| Assignment |
Print every record below exactly as it stands.

Material provided section start

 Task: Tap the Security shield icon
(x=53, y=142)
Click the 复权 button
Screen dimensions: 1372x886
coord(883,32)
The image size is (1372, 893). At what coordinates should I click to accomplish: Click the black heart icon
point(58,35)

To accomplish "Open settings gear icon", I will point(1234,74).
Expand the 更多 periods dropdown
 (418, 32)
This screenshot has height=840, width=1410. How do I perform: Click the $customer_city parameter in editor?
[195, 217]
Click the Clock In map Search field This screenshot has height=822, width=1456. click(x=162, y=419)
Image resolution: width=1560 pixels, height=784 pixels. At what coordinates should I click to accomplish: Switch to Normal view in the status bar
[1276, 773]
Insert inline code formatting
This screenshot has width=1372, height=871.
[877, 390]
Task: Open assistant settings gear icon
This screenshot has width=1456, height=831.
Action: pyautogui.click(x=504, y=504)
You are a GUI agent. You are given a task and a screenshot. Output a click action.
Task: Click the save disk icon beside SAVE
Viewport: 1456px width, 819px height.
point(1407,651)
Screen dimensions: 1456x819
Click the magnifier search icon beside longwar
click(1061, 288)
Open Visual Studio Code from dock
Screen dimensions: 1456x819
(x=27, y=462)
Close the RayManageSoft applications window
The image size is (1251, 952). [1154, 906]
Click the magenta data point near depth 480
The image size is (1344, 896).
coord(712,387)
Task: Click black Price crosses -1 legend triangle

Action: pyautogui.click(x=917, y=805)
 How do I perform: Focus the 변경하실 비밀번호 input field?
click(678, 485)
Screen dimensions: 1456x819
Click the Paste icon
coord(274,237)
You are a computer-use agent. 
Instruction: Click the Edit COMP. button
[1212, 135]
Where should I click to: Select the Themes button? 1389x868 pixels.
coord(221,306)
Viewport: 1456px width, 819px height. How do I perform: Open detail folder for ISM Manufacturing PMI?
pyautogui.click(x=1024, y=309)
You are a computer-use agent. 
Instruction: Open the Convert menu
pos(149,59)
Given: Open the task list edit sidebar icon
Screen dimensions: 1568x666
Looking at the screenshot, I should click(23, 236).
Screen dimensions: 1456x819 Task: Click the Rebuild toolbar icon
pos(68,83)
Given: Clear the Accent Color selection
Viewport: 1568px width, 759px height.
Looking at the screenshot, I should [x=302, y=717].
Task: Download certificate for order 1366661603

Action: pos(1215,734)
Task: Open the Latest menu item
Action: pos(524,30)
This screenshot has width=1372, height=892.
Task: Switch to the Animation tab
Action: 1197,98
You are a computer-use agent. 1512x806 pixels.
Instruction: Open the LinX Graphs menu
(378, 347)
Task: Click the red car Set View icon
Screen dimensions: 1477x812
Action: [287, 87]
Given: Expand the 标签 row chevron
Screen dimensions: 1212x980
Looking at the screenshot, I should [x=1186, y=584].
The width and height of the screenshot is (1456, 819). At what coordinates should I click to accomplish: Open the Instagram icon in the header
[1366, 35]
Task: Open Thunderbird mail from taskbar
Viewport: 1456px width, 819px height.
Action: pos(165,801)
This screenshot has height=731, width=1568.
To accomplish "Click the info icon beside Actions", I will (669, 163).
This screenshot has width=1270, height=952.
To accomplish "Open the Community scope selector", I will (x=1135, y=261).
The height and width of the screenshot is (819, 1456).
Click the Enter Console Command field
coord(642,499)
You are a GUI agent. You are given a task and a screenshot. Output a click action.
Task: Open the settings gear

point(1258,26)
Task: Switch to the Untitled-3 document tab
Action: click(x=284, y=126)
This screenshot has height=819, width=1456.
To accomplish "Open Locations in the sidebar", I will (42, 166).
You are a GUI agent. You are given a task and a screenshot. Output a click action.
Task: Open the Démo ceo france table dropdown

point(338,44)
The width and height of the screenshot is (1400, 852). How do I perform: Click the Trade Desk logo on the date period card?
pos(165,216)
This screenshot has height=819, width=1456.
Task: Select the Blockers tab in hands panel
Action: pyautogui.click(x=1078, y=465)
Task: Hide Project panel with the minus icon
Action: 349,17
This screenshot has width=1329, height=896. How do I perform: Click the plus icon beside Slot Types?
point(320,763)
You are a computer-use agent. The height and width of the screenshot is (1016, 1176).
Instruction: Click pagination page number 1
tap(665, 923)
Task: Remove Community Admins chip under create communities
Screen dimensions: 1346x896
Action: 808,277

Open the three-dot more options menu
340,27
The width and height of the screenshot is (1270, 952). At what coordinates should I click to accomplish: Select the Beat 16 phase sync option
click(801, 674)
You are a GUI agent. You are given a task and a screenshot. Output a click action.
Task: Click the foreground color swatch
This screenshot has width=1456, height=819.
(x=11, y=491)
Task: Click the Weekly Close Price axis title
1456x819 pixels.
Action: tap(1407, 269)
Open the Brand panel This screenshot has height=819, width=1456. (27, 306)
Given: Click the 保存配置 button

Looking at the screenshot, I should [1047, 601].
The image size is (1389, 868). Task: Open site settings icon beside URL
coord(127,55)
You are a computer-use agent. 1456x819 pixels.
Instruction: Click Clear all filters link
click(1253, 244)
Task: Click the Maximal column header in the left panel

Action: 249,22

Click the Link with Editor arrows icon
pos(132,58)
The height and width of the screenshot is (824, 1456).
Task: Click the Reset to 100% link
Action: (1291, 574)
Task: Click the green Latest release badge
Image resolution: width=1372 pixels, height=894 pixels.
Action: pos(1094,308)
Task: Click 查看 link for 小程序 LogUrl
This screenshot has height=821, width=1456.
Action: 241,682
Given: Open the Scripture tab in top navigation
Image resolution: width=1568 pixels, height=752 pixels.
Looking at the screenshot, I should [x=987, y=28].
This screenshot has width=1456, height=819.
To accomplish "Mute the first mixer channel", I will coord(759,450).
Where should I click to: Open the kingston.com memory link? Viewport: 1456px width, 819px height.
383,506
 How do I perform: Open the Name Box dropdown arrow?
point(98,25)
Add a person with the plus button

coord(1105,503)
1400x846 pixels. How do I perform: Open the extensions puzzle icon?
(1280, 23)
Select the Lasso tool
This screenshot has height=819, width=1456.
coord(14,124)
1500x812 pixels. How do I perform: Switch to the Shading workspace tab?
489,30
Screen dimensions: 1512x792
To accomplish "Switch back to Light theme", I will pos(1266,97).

Material provided section end

| Written solution |
 Task: Tap the Security shield icon
(x=53, y=142)
Click the 复权 button
Screen dimensions: 1372x886
coord(883,32)
The image size is (1372, 893). At what coordinates should I click to accomplish: Click the black heart icon
point(58,35)

To accomplish "Open settings gear icon", I will point(1234,74).
Expand the 更多 periods dropdown
 (418, 32)
This screenshot has height=840, width=1410. How do I perform: Click the $customer_city parameter in editor?
[195, 217]
Click the Clock In map Search field This screenshot has height=822, width=1456. click(x=162, y=419)
Image resolution: width=1560 pixels, height=784 pixels. At what coordinates should I click to accomplish: Switch to Normal view in the status bar
[1276, 773]
Insert inline code formatting
This screenshot has width=1372, height=871.
[877, 390]
Task: Open assistant settings gear icon
This screenshot has width=1456, height=831.
Action: pyautogui.click(x=504, y=504)
You are a GUI agent. You are given a task and a screenshot. Output a click action.
Task: Click the save disk icon beside SAVE
Viewport: 1456px width, 819px height.
point(1407,651)
Screen dimensions: 1456x819
Click the magnifier search icon beside longwar
click(1061, 288)
Open Visual Studio Code from dock
Screen dimensions: 1456x819
(x=27, y=462)
Close the RayManageSoft applications window
The image size is (1251, 952). [1154, 906]
Click the magenta data point near depth 480
The image size is (1344, 896).
coord(712,387)
Task: Click black Price crosses -1 legend triangle

Action: pyautogui.click(x=917, y=805)
 How do I perform: Focus the 변경하실 비밀번호 input field?
click(678, 485)
Screen dimensions: 1456x819
Click the Paste icon
coord(274,237)
You are a computer-use agent. 
Instruction: Click the Edit COMP. button
[1212, 135]
Where should I click to: Select the Themes button? 1389x868 pixels.
coord(221,306)
Viewport: 1456px width, 819px height. How do I perform: Open detail folder for ISM Manufacturing PMI?
pyautogui.click(x=1024, y=309)
You are a computer-use agent. 
Instruction: Open the Convert menu
pos(149,59)
Given: Open the task list edit sidebar icon
Screen dimensions: 1568x666
Looking at the screenshot, I should click(23, 236).
Screen dimensions: 1456x819 Task: Click the Rebuild toolbar icon
pos(68,83)
Given: Clear the Accent Color selection
Viewport: 1568px width, 759px height.
Looking at the screenshot, I should [x=302, y=717].
Task: Download certificate for order 1366661603

Action: pos(1215,734)
Task: Open the Latest menu item
Action: pos(524,30)
This screenshot has width=1372, height=892.
Task: Switch to the Animation tab
Action: 1197,98
You are a computer-use agent. 1512x806 pixels.
Instruction: Open the LinX Graphs menu
(378, 347)
Task: Click the red car Set View icon
Screen dimensions: 1477x812
Action: [287, 87]
Given: Expand the 标签 row chevron
Screen dimensions: 1212x980
Looking at the screenshot, I should [x=1186, y=584].
The width and height of the screenshot is (1456, 819). At what coordinates should I click to accomplish: Open the Instagram icon in the header
[1366, 35]
Task: Open Thunderbird mail from taskbar
Viewport: 1456px width, 819px height.
Action: pos(165,801)
This screenshot has height=731, width=1568.
To accomplish "Click the info icon beside Actions", I will (669, 163).
This screenshot has width=1270, height=952.
To accomplish "Open the Community scope selector", I will (x=1135, y=261).
The height and width of the screenshot is (819, 1456).
Click the Enter Console Command field
coord(642,499)
You are a GUI agent. You are given a task and a screenshot. Output a click action.
Task: Open the settings gear

point(1258,26)
Task: Switch to the Untitled-3 document tab
Action: click(x=284, y=126)
This screenshot has height=819, width=1456.
To accomplish "Open Locations in the sidebar", I will (42, 166).
You are a GUI agent. You are given a task and a screenshot. Output a click action.
Task: Open the Démo ceo france table dropdown

point(338,44)
The width and height of the screenshot is (1400, 852). How do I perform: Click the Trade Desk logo on the date period card?
pos(165,216)
This screenshot has height=819, width=1456.
Task: Select the Blockers tab in hands panel
Action: pyautogui.click(x=1078, y=465)
Task: Hide Project panel with the minus icon
Action: 349,17
This screenshot has width=1329, height=896. How do I perform: Click the plus icon beside Slot Types?
point(320,763)
You are a computer-use agent. The height and width of the screenshot is (1016, 1176).
Instruction: Click pagination page number 1
tap(665, 923)
Task: Remove Community Admins chip under create communities
Screen dimensions: 1346x896
Action: 808,277

Open the three-dot more options menu
340,27
The width and height of the screenshot is (1270, 952). At what coordinates should I click to accomplish: Select the Beat 16 phase sync option
click(801, 674)
You are a GUI agent. You are given a task and a screenshot. Output a click action.
Task: Click the foreground color swatch
This screenshot has width=1456, height=819.
(x=11, y=491)
Task: Click the Weekly Close Price axis title
1456x819 pixels.
Action: tap(1407, 269)
Open the Brand panel This screenshot has height=819, width=1456. (27, 306)
Given: Click the 保存配置 button

Looking at the screenshot, I should [1047, 601].
The image size is (1389, 868). Task: Open site settings icon beside URL
coord(127,55)
You are a computer-use agent. 1456x819 pixels.
Instruction: Click Clear all filters link
click(1253, 244)
Task: Click the Maximal column header in the left panel

Action: 249,22

Click the Link with Editor arrows icon
pos(132,58)
The height and width of the screenshot is (824, 1456).
Task: Click the Reset to 100% link
Action: (1291, 574)
Task: Click the green Latest release badge
Image resolution: width=1372 pixels, height=894 pixels.
Action: pos(1094,308)
Task: Click 查看 link for 小程序 LogUrl
This screenshot has height=821, width=1456.
Action: 241,682
Given: Open the Scripture tab in top navigation
Image resolution: width=1568 pixels, height=752 pixels.
Looking at the screenshot, I should [x=987, y=28].
This screenshot has width=1456, height=819.
To accomplish "Mute the first mixer channel", I will coord(759,450).
Where should I click to: Open the kingston.com memory link? Viewport: 1456px width, 819px height.
383,506
 How do I perform: Open the Name Box dropdown arrow?
point(98,25)
Add a person with the plus button

coord(1105,503)
1400x846 pixels. How do I perform: Open the extensions puzzle icon?
(1280, 23)
Select the Lasso tool
This screenshot has height=819, width=1456.
coord(14,124)
1500x812 pixels. How do I perform: Switch to the Shading workspace tab?
489,30
Screen dimensions: 1512x792
To accomplish "Switch back to Light theme", I will pos(1266,97).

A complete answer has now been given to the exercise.